## EXERCISE BRIEF:
Every line between the one containing "Screen dimensions: 1024x443" and the last line of the data, both included, is to be set down exactly, and pictures are to be omitted.

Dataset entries
+ + +
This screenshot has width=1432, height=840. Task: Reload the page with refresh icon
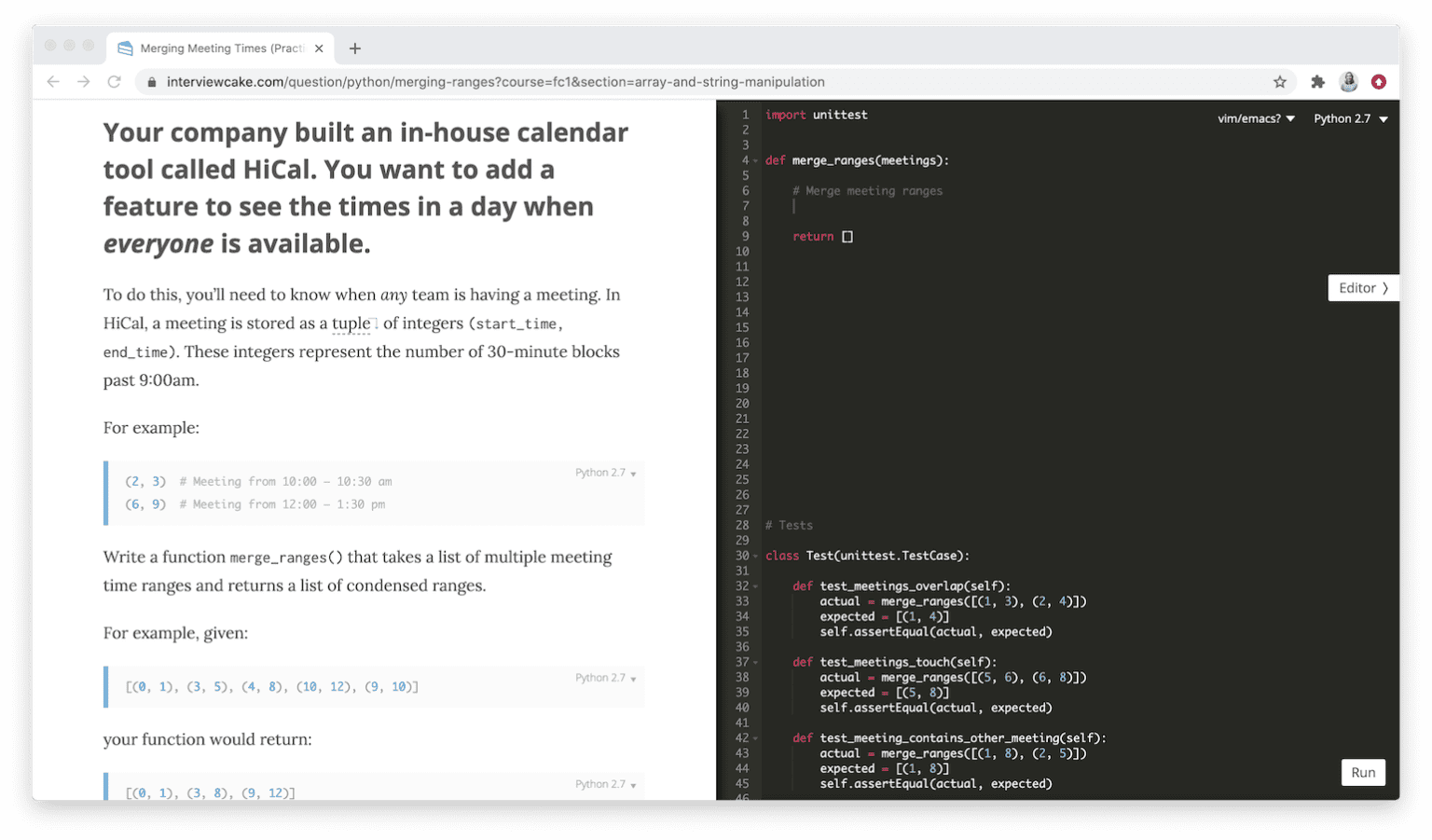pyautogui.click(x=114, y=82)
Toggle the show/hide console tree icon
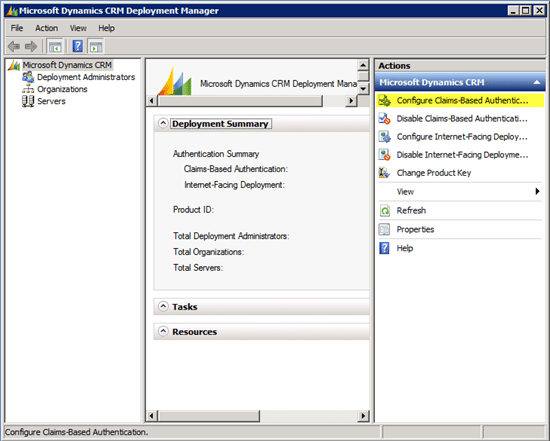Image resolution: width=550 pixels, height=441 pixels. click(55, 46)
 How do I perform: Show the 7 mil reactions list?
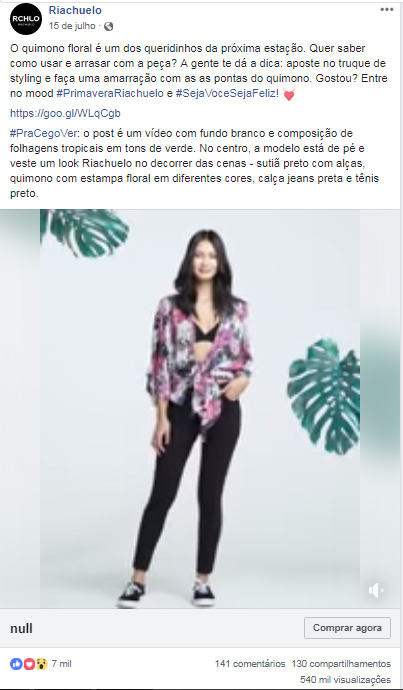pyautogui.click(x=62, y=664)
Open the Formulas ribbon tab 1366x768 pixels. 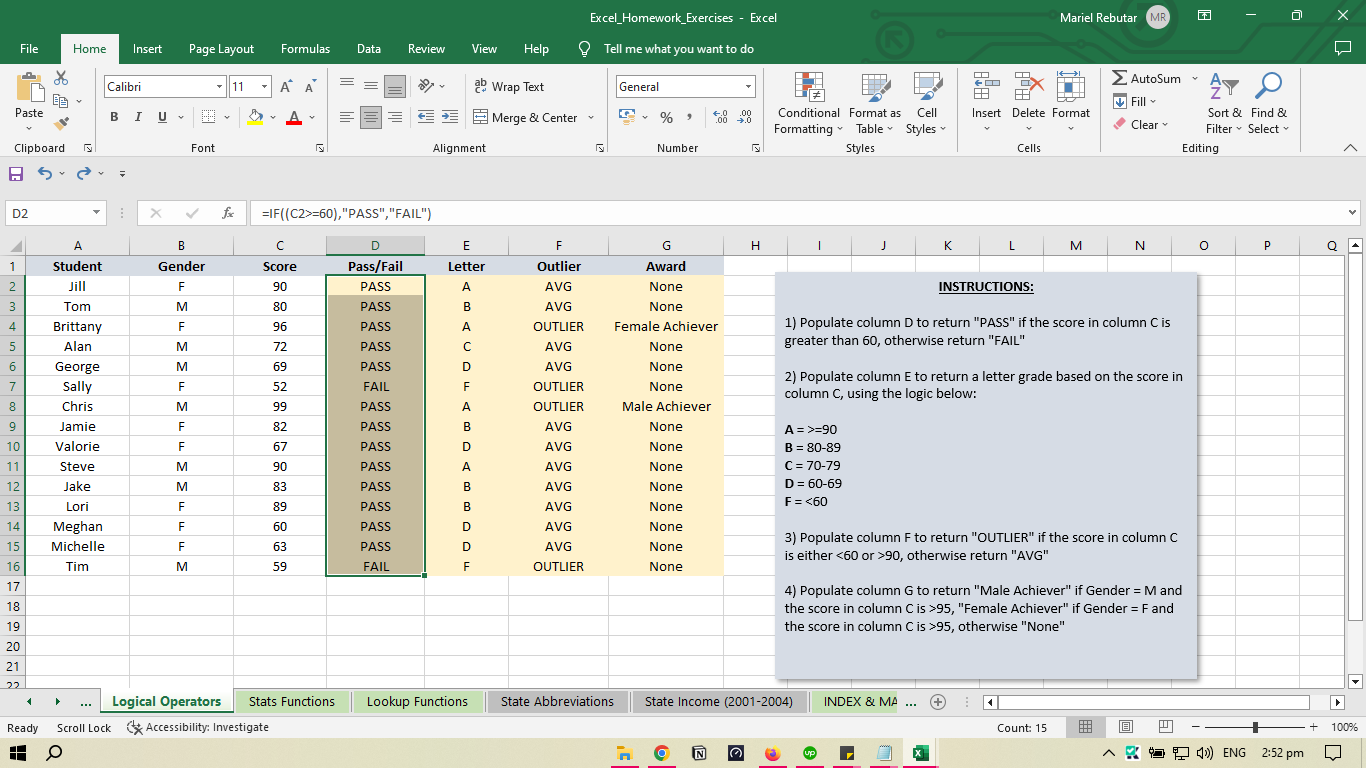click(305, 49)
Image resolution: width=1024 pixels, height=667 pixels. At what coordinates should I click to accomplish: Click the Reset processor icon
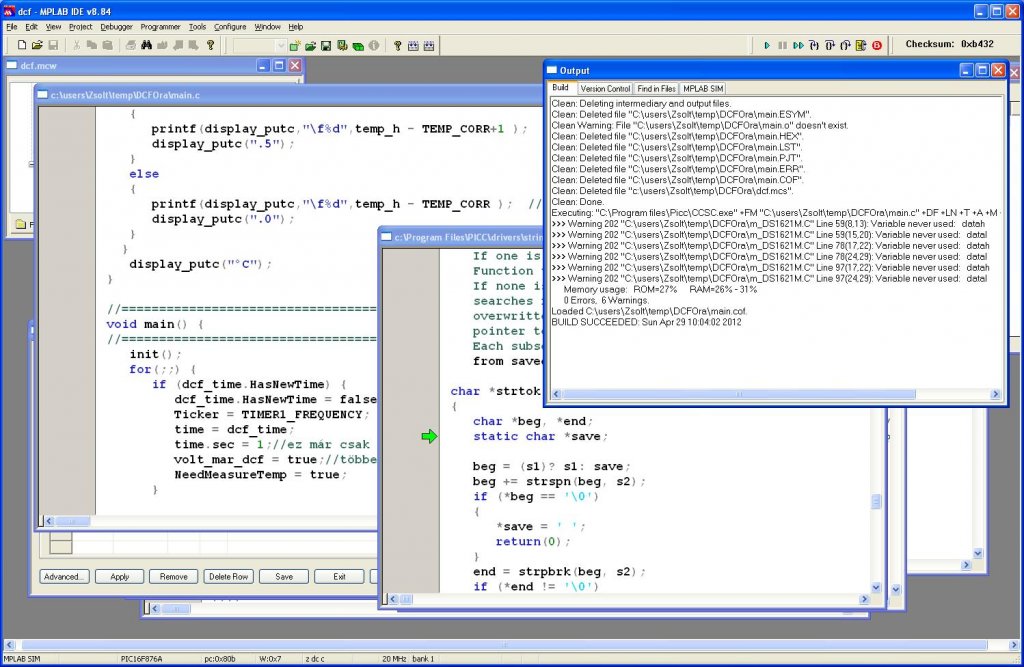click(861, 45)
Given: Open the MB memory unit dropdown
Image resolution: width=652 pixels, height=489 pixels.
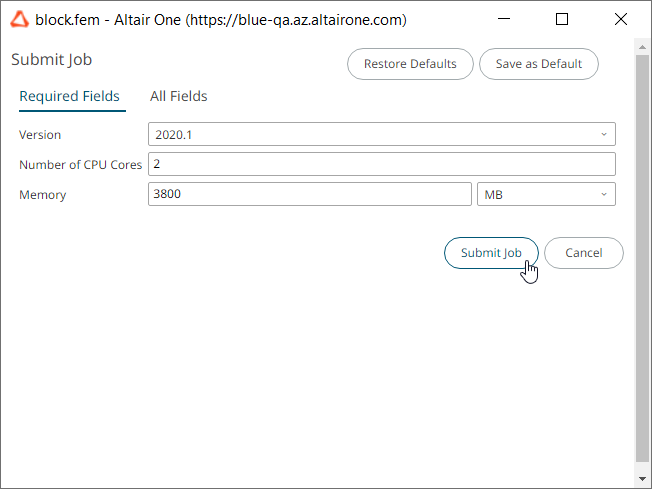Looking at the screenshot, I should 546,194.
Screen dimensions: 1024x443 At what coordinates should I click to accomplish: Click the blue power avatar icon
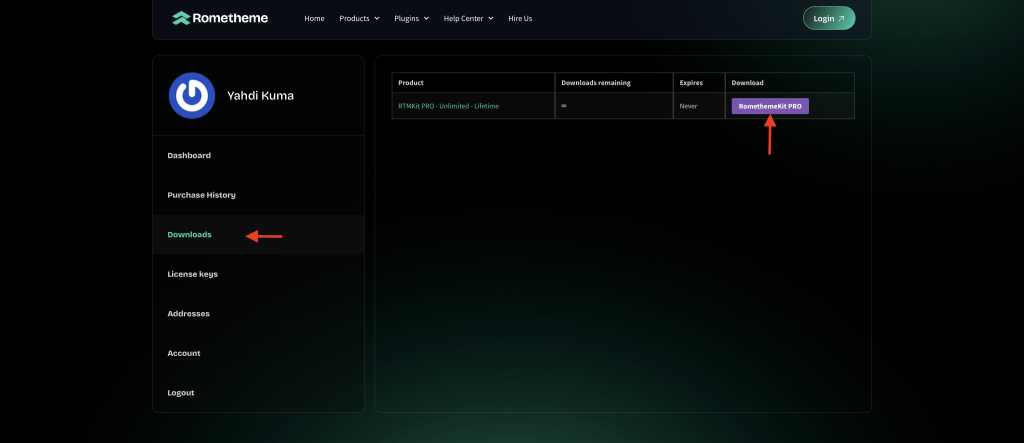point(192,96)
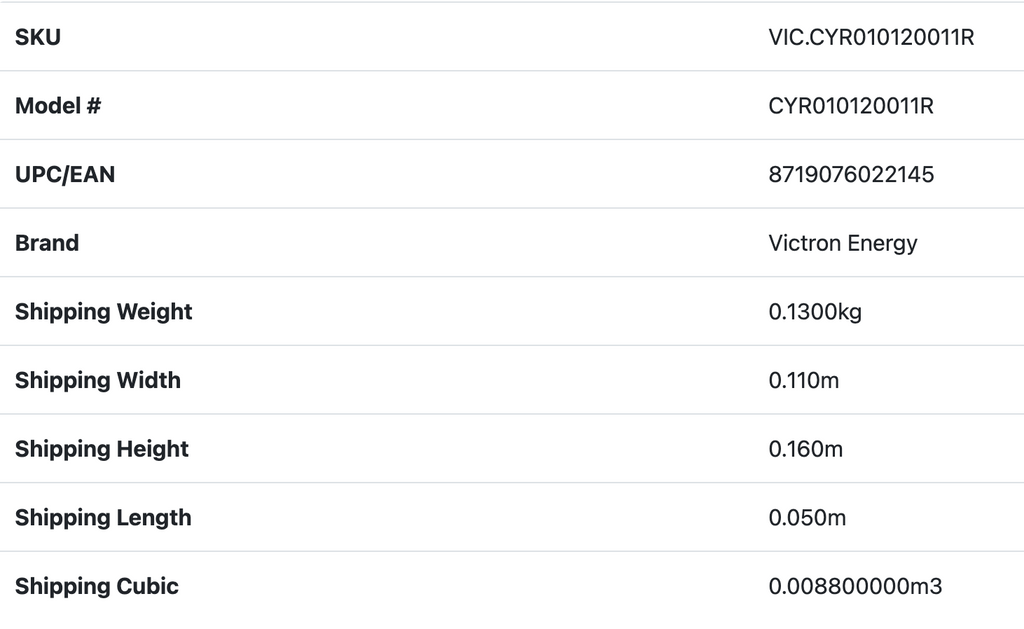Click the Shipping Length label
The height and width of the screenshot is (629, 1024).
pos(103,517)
+ + +
## FINAL ANSWER:
Screen dimensions: 1024x443 At what coordinates should I click to accomplish: Click the blue power avatar icon
point(192,96)
Click the Shipping Length label
The height and width of the screenshot is (629, 1024).
pos(103,517)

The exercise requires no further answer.